BRIEF – Return the part of the air quality alert article from "People who need" to "pulmonary disease (COPD)", copied word for word.

SOURCE EXTRACT –
________________________

The alert now includes the North Shore and Duluth area. For Minnesota, the alert is effective until 6 p.m. on Tuesday.

MINNEAPOLIS — State health officials have expanded and extended an Air Quality Alert issued for a large portion of Minnesota and Wisconsin due to smoke from wildfires burning in Quebec, combined with sunny skies and warm temps. 

The Minnesota Pollution Control Agency (MPCA) expanded the air quality alert for east central and southeastern Minnesota to include the North Shore and Duluth. The alert is effective until 6 p.m. on Tuesday, June 6. Some of the affected cities include the Twin Cities, Rochester, Mankato, Hinckley and Duluth. The heaviest smoke is expected to be near Rochester and Winona. 

"Air quality is quickly deteriorating across northeast Minnesota, as the second wave of smoke moves into that area. Air quality should improve across northeast Minnesota tomorrow morning as smoke moves south and exits the region. However, smoke will linger across east central and southeast Minnesota through late Tuesday," according to the MPCA news release.

In Wisconsin, the alert is set to end at 11:59 p.m. Monday.

MPCA officials say Canadian wildfires are again to blame for the poor air, which has been a reoccurring problem. The conditions are expected to improve if any storms move through the region.

In Minnesota, the alert was initially set to expire Monday morning before the extension and expansion.

The MPCA's alerts are color-coded. Orange air quality is considered unhealthy for sensitive groups. Red air quality is unhealthy for everyone.

Officials say the smoke could aggravate heart and lung disease as well as cardiovascular and respiratory infections. According to the MPCA, symptoms could include chest pain, shortness of breath, wheezing, coughing, and fatigue. 

People who need to be especially mindful of the alerts include: 

  • People who have asthma or other breathing conditions like chronic obstructive pulmonary disease (COPD)
  • People who have heart disease, high blood pressure, or diabetes
  • Pregnant people
  • Children and older adults

People with increased exposure include:

  • People of all ages who do longer or more vigorous physical activity outdoors
  • People who work outdoors, especially workers who do heavy manual labor
  • People who exercise or play sports outdoors, including children
  • People who don’t have air conditioning and need to keep windows open to stay cool
  • People in housing not tight enough to keep unhealthy air out, or who do not have permanent shelter.

________________________

DATA EXTRACTS –
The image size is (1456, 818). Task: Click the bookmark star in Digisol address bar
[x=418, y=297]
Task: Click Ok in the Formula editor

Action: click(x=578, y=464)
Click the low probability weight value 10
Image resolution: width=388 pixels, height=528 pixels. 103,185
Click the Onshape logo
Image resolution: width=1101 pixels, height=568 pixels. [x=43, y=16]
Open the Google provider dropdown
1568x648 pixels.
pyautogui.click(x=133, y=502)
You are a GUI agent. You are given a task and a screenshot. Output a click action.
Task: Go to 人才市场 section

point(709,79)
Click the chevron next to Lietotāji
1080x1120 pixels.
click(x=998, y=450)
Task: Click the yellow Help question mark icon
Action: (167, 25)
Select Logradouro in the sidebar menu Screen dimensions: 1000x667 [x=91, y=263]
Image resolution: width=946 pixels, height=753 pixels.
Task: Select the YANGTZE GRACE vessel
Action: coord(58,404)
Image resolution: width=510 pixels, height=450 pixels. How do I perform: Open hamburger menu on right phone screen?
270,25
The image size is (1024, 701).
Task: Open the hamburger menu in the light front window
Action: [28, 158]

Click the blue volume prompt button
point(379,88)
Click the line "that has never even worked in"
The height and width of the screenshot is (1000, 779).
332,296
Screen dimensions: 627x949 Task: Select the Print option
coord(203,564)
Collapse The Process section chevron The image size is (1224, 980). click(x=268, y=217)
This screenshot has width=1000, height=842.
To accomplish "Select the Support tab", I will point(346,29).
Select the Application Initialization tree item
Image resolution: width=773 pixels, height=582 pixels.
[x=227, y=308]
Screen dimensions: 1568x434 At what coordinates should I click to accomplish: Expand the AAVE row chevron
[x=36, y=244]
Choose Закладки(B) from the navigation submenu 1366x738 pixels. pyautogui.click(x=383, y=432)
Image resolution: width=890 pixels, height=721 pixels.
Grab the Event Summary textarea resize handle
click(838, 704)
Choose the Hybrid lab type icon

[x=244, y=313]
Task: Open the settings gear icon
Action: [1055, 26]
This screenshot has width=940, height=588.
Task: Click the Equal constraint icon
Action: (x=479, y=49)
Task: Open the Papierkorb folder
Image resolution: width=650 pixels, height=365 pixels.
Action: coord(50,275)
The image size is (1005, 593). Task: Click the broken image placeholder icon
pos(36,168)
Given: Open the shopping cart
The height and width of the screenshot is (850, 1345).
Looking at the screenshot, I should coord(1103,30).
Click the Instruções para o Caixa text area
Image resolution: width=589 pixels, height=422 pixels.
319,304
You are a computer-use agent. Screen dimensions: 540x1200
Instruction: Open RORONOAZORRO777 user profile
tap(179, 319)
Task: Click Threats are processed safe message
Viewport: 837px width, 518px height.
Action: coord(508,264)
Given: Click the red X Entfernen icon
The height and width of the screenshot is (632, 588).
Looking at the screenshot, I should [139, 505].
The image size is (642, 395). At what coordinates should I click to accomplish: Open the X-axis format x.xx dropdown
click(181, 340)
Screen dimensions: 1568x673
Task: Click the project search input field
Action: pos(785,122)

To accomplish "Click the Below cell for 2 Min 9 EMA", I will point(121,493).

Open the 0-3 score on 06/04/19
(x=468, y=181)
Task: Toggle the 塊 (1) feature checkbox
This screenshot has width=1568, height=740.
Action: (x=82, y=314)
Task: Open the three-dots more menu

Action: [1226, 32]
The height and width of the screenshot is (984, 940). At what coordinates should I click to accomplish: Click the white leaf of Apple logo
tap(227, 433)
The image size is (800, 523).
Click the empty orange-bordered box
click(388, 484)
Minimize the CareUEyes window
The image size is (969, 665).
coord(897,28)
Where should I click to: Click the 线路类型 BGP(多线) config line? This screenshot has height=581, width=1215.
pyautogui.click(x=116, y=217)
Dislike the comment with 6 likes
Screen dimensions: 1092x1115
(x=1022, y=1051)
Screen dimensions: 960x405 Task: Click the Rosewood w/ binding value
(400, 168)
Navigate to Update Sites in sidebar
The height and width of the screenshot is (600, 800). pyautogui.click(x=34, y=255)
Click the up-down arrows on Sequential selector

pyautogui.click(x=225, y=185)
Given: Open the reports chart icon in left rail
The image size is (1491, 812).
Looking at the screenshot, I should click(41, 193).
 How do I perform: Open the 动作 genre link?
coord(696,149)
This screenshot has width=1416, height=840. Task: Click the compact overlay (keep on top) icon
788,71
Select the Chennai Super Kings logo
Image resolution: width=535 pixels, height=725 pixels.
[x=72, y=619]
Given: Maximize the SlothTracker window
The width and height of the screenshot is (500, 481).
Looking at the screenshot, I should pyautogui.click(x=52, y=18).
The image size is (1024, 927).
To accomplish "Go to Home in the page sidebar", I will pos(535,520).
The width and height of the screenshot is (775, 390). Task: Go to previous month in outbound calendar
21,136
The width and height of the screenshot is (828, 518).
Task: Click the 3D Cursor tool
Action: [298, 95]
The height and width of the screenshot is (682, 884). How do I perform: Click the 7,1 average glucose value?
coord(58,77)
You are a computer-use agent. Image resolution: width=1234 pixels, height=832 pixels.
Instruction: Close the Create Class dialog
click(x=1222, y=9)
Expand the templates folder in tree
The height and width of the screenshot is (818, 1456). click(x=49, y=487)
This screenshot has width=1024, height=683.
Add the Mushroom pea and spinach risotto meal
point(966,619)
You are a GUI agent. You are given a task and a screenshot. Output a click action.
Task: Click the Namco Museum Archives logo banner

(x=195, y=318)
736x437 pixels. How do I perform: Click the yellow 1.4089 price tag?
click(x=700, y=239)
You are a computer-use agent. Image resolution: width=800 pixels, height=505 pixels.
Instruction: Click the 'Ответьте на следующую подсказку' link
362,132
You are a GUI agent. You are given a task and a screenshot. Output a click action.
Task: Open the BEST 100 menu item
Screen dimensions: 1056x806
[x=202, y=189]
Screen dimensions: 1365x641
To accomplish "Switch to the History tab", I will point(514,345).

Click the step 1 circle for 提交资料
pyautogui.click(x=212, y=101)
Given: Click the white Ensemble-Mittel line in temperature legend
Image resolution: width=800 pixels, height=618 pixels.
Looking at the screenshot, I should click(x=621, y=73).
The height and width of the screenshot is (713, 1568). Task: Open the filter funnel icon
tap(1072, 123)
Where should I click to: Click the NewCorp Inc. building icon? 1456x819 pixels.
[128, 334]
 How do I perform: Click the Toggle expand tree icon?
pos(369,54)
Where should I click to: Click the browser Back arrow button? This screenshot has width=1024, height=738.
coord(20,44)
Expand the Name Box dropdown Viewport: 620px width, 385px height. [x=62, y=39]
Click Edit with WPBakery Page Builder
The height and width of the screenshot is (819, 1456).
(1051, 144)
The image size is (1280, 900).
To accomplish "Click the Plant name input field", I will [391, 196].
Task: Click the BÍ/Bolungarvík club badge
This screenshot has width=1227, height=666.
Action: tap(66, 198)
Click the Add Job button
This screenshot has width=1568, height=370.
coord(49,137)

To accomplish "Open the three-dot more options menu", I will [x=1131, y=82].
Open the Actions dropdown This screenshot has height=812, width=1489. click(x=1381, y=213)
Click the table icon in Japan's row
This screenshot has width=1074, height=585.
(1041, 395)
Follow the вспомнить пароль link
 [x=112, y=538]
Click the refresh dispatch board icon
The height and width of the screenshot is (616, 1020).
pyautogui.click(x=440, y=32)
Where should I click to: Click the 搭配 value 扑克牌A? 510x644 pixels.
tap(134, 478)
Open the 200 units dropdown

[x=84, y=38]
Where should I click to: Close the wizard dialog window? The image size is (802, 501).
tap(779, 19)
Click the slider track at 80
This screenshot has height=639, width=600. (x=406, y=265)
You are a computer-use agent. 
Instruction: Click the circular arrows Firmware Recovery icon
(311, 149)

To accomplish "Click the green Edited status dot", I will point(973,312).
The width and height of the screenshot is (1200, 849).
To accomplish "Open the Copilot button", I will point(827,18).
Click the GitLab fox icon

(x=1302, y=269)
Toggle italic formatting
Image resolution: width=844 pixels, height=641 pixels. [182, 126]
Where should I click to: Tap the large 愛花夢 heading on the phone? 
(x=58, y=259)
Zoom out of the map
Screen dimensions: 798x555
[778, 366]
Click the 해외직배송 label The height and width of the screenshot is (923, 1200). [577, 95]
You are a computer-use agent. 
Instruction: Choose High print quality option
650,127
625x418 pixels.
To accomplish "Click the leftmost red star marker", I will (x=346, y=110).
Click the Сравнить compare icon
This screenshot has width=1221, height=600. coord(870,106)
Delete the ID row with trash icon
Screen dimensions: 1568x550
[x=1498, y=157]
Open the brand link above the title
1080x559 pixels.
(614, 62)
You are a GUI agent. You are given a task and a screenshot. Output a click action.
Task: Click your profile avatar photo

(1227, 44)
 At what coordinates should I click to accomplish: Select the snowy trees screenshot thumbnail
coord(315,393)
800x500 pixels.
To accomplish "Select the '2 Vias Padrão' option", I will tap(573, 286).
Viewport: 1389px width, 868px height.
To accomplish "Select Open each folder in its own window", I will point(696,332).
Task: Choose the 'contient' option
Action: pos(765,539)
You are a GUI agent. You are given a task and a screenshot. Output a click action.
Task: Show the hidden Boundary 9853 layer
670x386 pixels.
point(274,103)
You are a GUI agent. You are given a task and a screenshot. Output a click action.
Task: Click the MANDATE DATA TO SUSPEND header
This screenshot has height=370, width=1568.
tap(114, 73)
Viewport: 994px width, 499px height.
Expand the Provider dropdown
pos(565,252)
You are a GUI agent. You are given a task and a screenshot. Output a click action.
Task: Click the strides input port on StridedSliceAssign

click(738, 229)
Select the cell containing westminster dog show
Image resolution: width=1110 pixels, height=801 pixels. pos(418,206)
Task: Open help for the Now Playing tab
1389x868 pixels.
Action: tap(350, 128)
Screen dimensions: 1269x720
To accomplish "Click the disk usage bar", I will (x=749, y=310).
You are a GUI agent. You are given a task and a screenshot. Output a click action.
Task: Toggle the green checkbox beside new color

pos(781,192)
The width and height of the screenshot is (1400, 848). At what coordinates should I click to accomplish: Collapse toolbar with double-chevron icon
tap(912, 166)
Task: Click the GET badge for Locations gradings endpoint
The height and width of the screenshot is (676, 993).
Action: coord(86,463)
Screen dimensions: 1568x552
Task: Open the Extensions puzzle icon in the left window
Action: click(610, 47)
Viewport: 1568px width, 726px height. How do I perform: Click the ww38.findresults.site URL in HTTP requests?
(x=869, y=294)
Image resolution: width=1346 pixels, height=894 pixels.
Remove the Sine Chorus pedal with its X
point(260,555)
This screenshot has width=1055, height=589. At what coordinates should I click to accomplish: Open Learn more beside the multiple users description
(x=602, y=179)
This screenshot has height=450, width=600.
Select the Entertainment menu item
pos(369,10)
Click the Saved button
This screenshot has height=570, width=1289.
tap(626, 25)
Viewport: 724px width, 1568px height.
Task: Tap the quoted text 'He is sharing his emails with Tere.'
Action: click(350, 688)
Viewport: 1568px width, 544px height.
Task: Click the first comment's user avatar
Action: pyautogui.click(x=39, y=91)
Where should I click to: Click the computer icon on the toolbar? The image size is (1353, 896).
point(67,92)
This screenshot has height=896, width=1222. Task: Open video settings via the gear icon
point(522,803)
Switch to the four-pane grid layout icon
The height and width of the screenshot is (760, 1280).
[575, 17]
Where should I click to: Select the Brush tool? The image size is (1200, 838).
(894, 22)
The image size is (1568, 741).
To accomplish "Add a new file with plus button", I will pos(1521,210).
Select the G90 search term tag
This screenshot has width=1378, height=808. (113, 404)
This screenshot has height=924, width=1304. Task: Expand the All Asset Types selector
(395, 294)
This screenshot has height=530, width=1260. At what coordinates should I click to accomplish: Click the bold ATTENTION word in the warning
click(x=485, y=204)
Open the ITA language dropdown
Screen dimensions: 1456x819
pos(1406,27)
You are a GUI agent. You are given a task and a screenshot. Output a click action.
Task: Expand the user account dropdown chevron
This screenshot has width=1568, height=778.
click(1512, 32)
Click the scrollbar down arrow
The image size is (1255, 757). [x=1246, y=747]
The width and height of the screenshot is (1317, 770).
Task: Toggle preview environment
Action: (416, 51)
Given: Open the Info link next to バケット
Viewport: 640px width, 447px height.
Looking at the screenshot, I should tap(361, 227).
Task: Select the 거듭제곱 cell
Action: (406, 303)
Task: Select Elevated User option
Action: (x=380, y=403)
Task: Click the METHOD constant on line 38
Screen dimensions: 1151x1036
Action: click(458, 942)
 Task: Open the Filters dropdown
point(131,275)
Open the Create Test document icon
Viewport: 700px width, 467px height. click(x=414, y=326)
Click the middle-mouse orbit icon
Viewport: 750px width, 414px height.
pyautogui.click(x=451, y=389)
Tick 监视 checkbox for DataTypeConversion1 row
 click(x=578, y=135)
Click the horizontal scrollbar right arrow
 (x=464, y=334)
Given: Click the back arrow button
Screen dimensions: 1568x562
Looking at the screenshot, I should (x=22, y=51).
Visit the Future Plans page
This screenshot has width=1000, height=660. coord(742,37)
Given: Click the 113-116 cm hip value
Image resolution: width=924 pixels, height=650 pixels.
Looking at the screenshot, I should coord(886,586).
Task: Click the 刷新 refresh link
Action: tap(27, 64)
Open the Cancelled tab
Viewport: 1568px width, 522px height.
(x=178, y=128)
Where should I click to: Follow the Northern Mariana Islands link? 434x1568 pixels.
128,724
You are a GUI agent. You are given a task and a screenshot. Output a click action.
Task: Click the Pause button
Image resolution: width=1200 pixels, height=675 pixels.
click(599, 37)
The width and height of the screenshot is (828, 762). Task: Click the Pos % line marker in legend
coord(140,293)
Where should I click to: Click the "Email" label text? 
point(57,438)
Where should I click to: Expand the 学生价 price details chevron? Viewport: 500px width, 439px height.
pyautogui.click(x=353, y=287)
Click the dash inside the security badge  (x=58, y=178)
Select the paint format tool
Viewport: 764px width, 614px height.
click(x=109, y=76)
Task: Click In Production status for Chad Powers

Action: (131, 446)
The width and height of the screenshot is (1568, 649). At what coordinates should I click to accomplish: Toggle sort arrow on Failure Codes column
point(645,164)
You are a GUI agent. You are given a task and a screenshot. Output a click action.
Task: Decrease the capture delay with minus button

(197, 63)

________________________

ANSWER TO THIS PROBLEM –
People who need to be especially mindful of the alerts include: 

  • People who have asthma or other breathing conditions like chronic obstructive pulmonary disease (COPD)